Background and Aims Erector Spinae Plane Block (ESPB) is a novel analgesic method performed for numerous surgeries. This case report describes the performance of continuous bilateral ESPB for perioperative analgesia management of a high-risk-patient who presented at the emergency department with a massive abdominal wall hernia.

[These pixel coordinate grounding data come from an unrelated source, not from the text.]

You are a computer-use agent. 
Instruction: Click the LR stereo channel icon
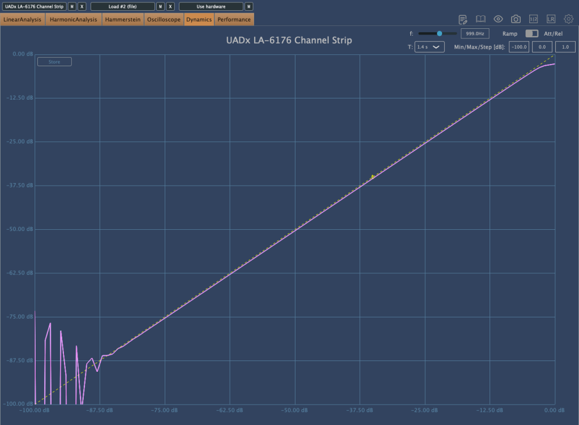click(551, 19)
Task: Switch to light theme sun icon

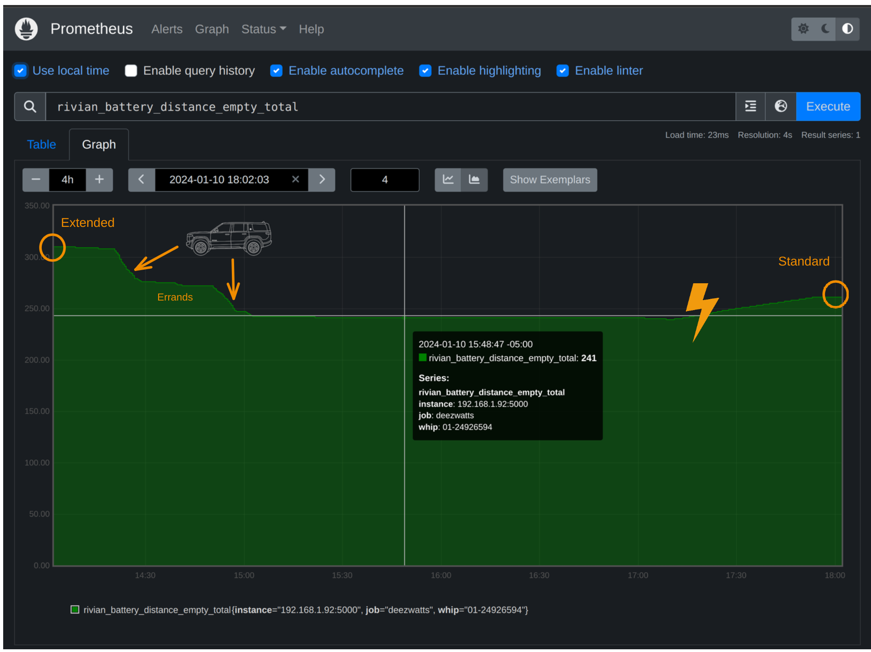Action: (803, 29)
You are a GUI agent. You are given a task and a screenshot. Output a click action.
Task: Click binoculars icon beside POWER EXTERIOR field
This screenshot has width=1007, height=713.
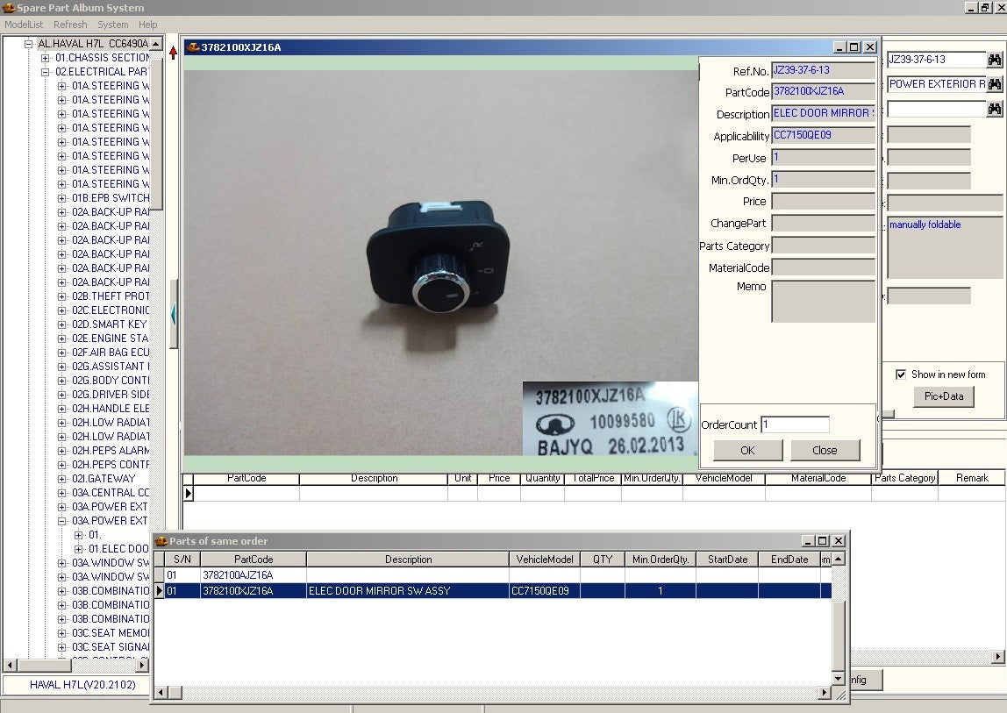[995, 84]
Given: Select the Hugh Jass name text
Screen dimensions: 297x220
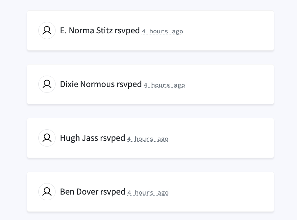Looking at the screenshot, I should point(79,138).
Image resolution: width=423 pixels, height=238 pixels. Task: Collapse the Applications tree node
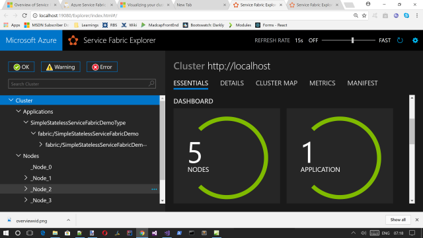coord(19,112)
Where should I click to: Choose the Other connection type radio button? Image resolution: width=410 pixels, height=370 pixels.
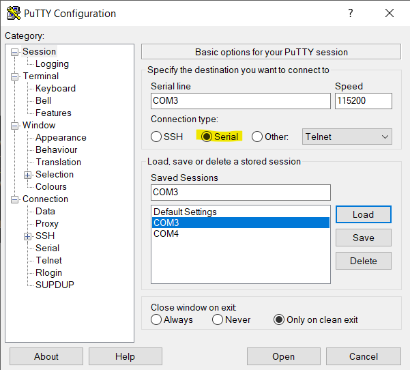click(257, 137)
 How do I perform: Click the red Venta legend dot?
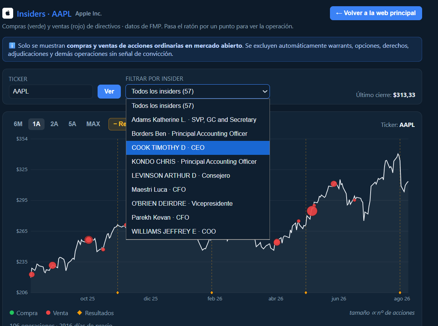tap(48, 312)
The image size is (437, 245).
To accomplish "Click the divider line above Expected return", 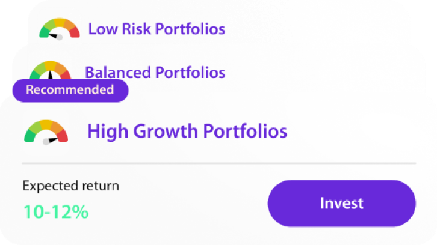I will pos(219,163).
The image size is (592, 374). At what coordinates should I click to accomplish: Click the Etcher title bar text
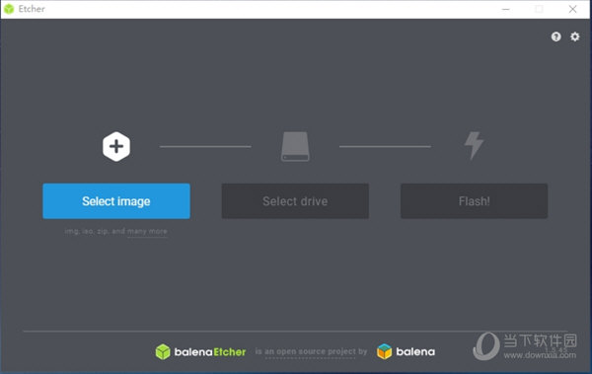point(32,9)
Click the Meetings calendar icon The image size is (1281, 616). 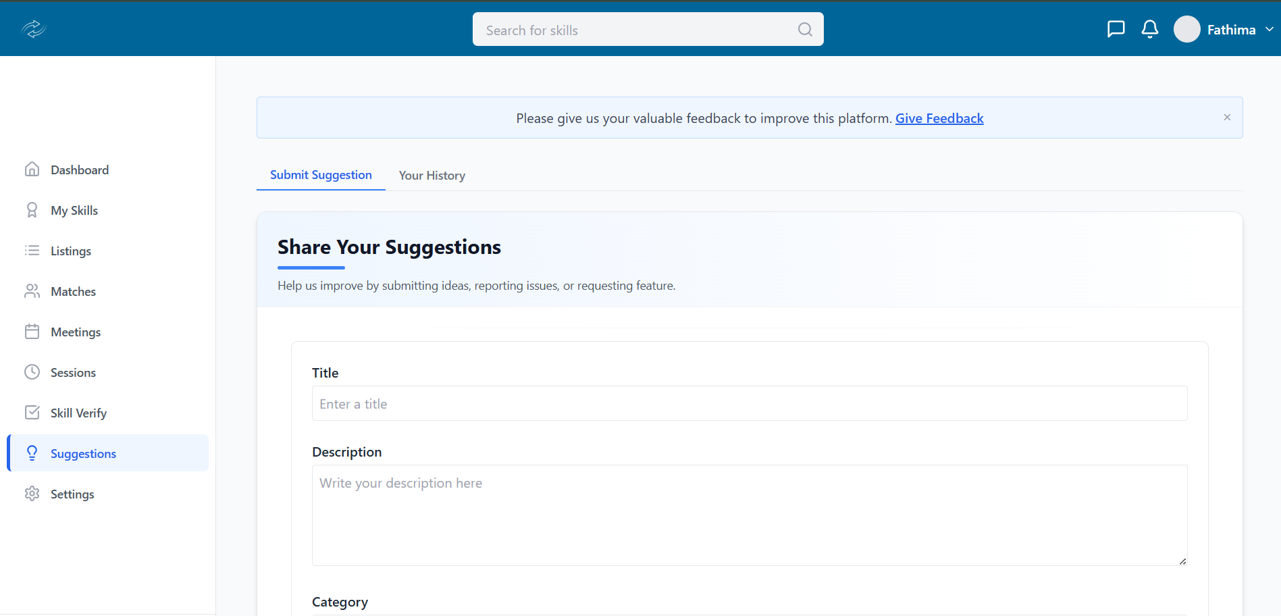(32, 332)
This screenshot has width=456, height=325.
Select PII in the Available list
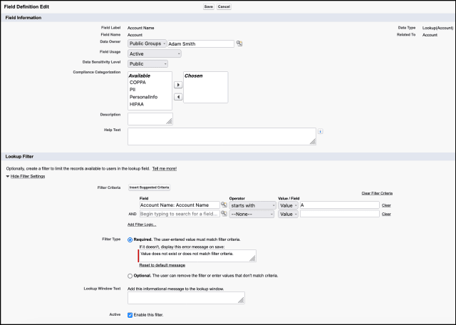[x=133, y=90]
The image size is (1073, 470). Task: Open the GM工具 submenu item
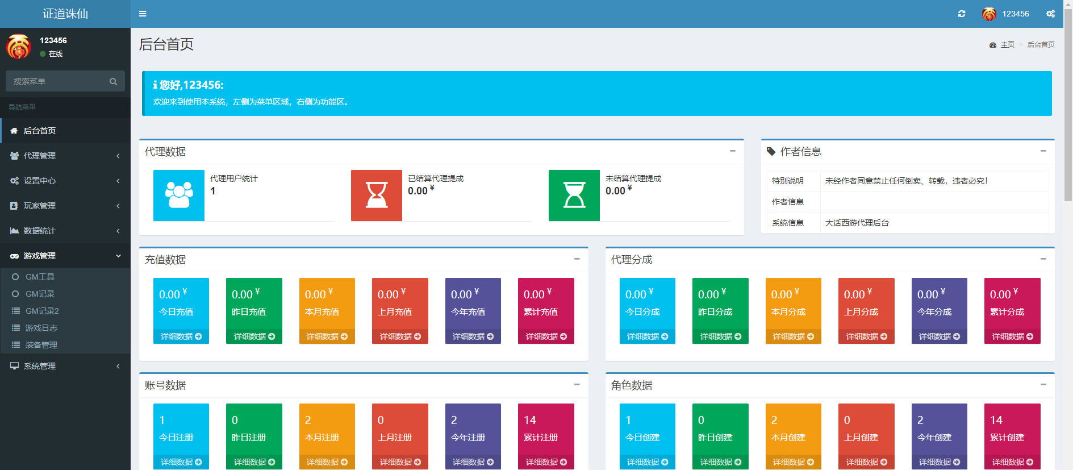click(40, 277)
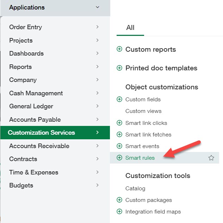
Task: Open the Catalog link
Action: 135,188
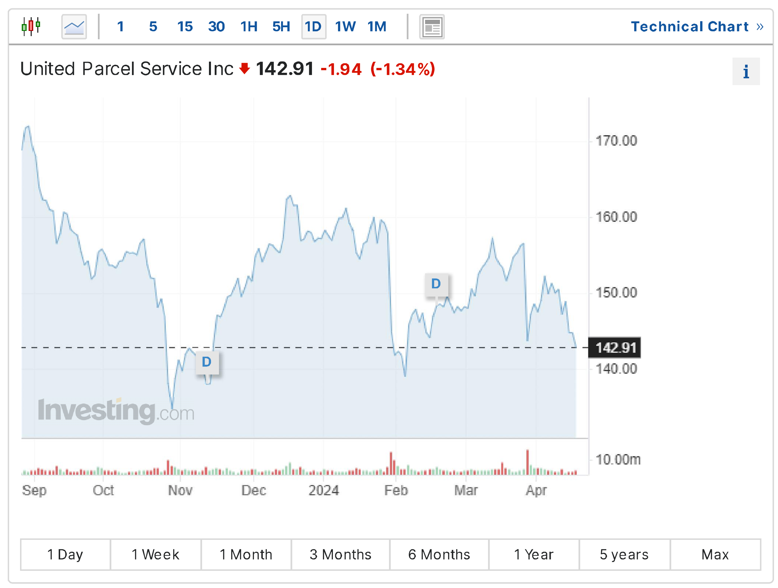Click the February dividend D marker
The image size is (778, 588).
point(436,284)
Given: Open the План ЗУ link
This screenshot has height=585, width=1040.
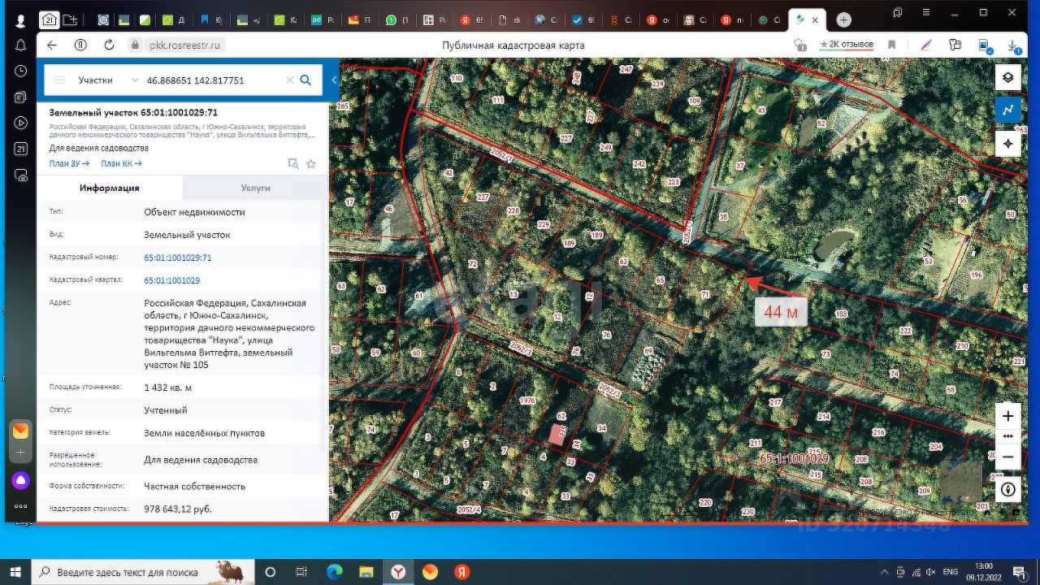Looking at the screenshot, I should [x=69, y=163].
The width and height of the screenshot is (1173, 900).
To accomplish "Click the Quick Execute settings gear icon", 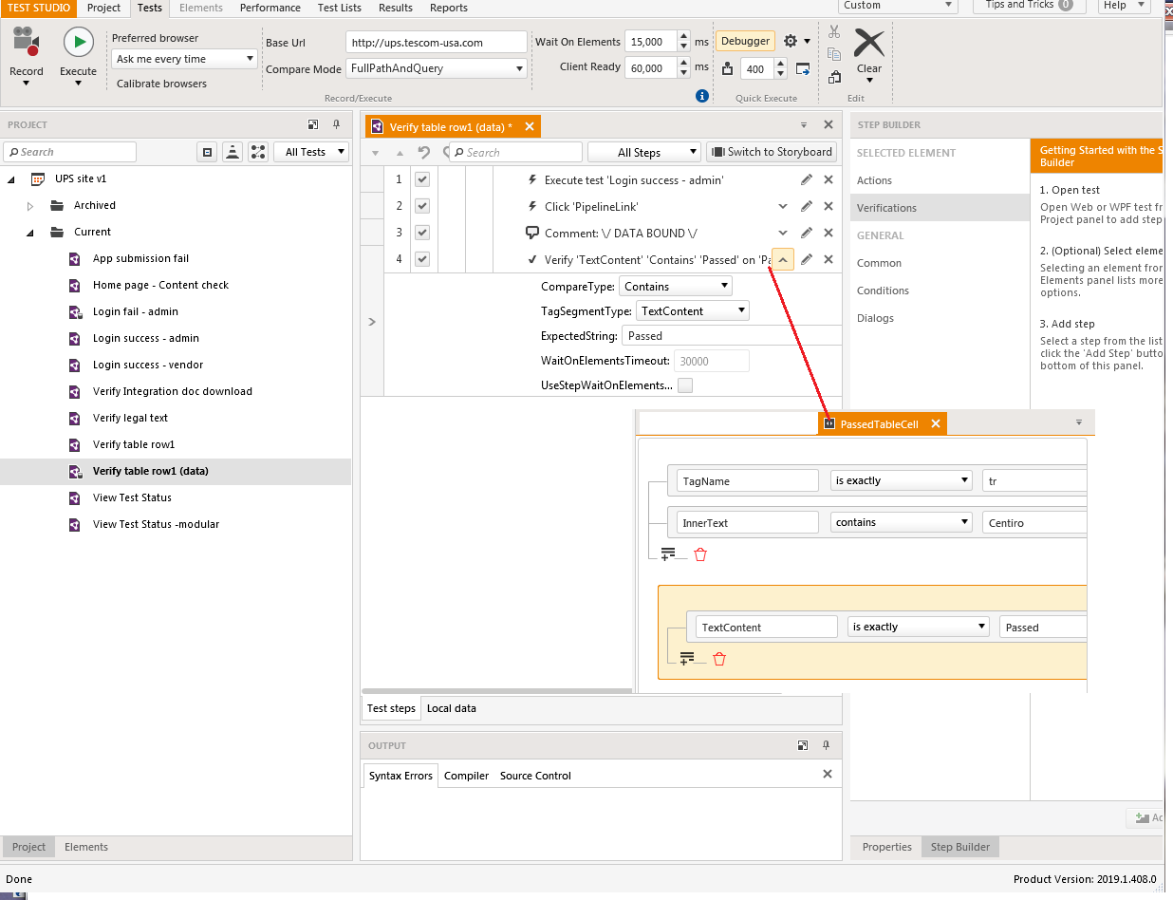I will tap(791, 41).
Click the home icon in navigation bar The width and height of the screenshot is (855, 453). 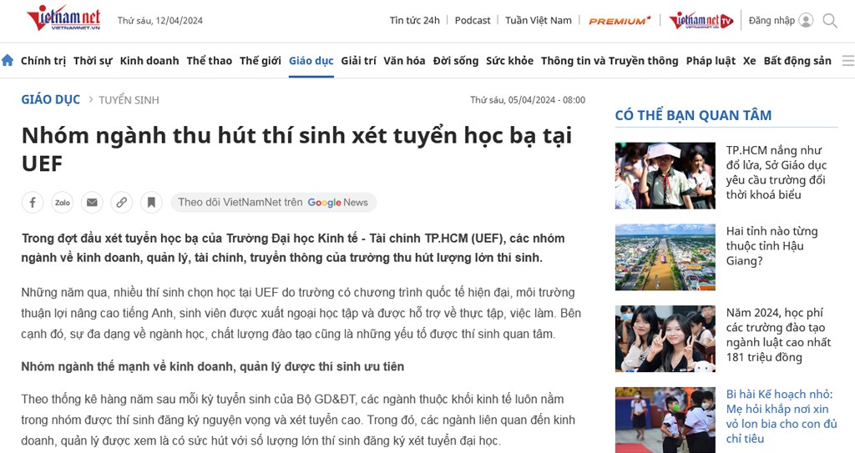pyautogui.click(x=8, y=60)
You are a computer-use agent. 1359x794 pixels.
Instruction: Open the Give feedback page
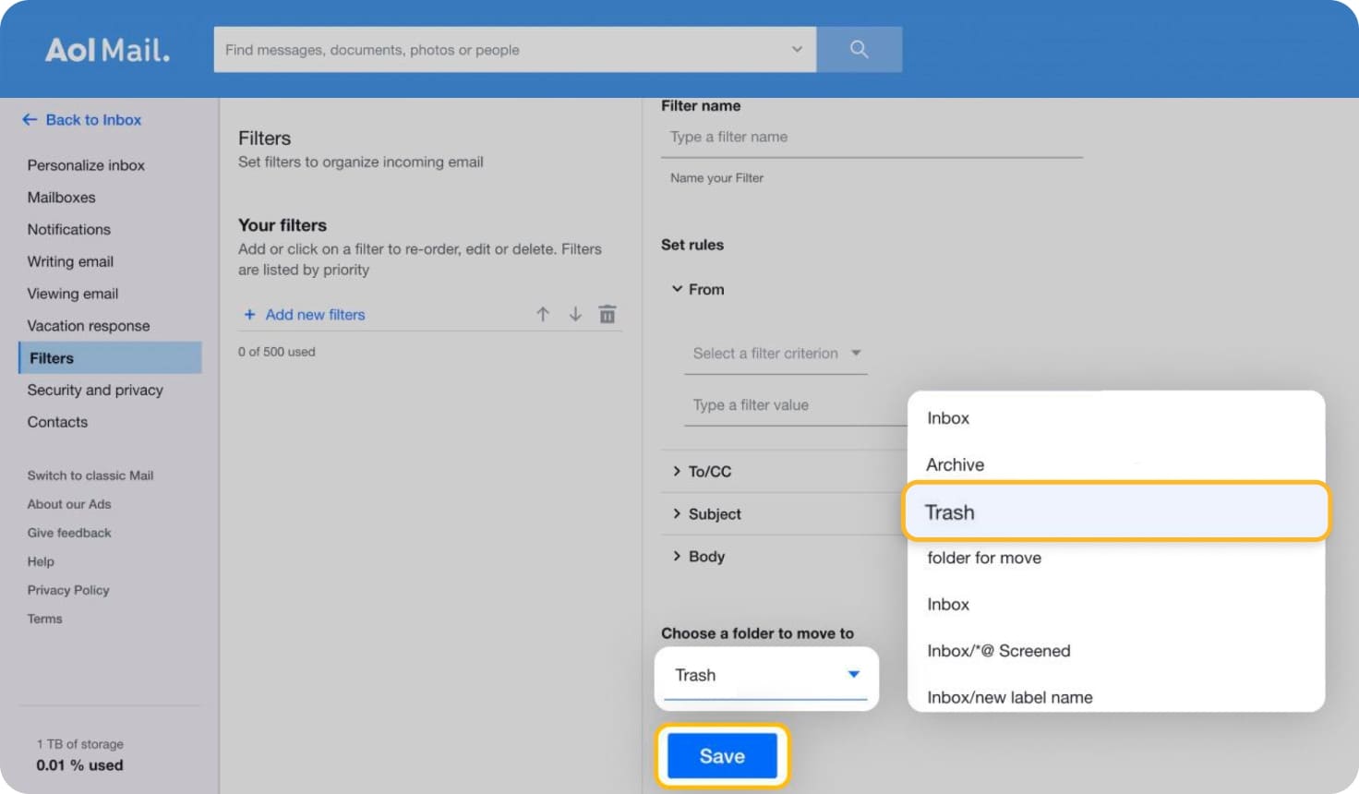68,533
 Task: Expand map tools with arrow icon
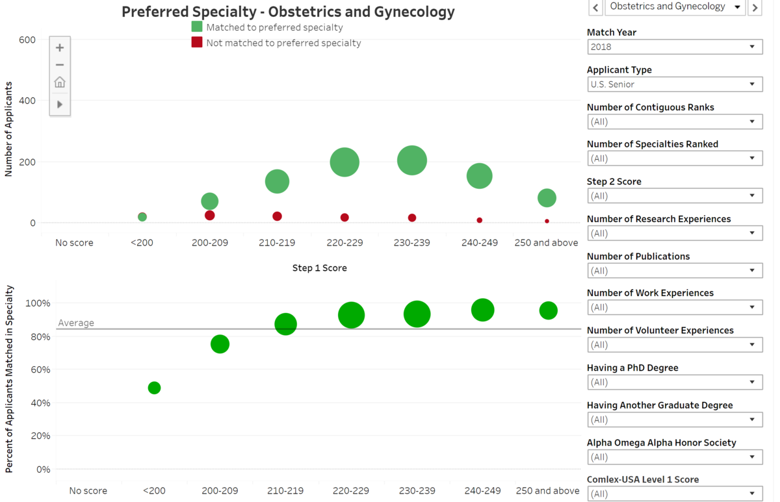point(60,104)
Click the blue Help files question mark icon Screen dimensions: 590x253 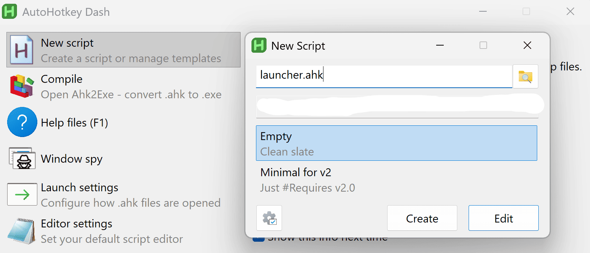[22, 122]
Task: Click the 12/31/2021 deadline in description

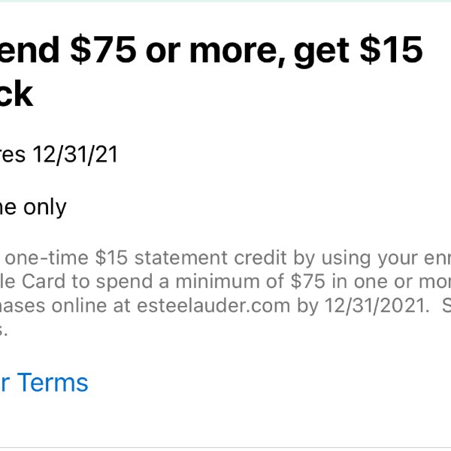Action: 375,305

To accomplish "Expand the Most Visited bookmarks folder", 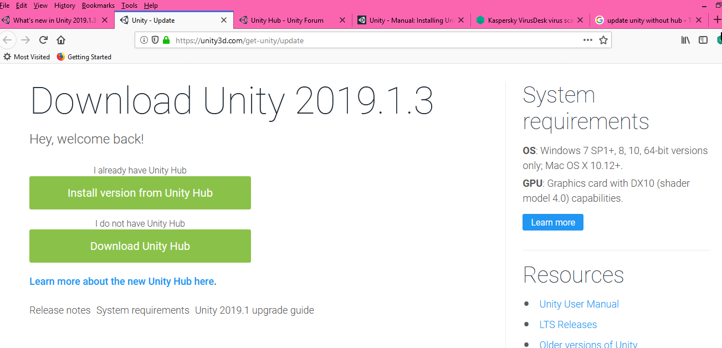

Methods A 69-year-old, female patient presented at the emergency department with a massive abdominal wall hernia with inflammation and bowel necrosis. The patient was obese and suffered from hypertension, type II diabetes, heart failure, coronary disease and COPD. Our goal was to provide opioid-free anesthesia and we performed a bilateral ESPB along with placement of continuous infusion catheters at T10 level, under ultrasound guidance. An epidural block could not be performed as the coagulation laboratory tests were prohibitive and the body type of the patient was discouraging. After induction of general anesthesia, analgesia was guided by NOL monitor readings. Surgery included right hemicolectomy and hernia repair with mesh. Intraoperative analgesia included Paracetamol 1000 mg and a bolus dose of Ropivacaine 0.2% (20 ml) to each ESPB catheter. No complications were reported perioperatively. Post-operative analgesia was achieved with Paracetamol along with bolus doses of Ropivacaine 0.2% (20 ml to each catheter) every 12 hours, for the first three postoperative days.
Results The bilateral ESPB contributed to the patient’s perioperative analgesia, mobilization and satisfaction.
Conclusions ESPB is a novel peripheral nerve block, which can be performed safely from an experienced anesthesiologist under ultrasound guidance and can serve as an alternative anesthetic plan providing excellent perioperative analgesia to high-risk patients undergoing major abdominal surgeries.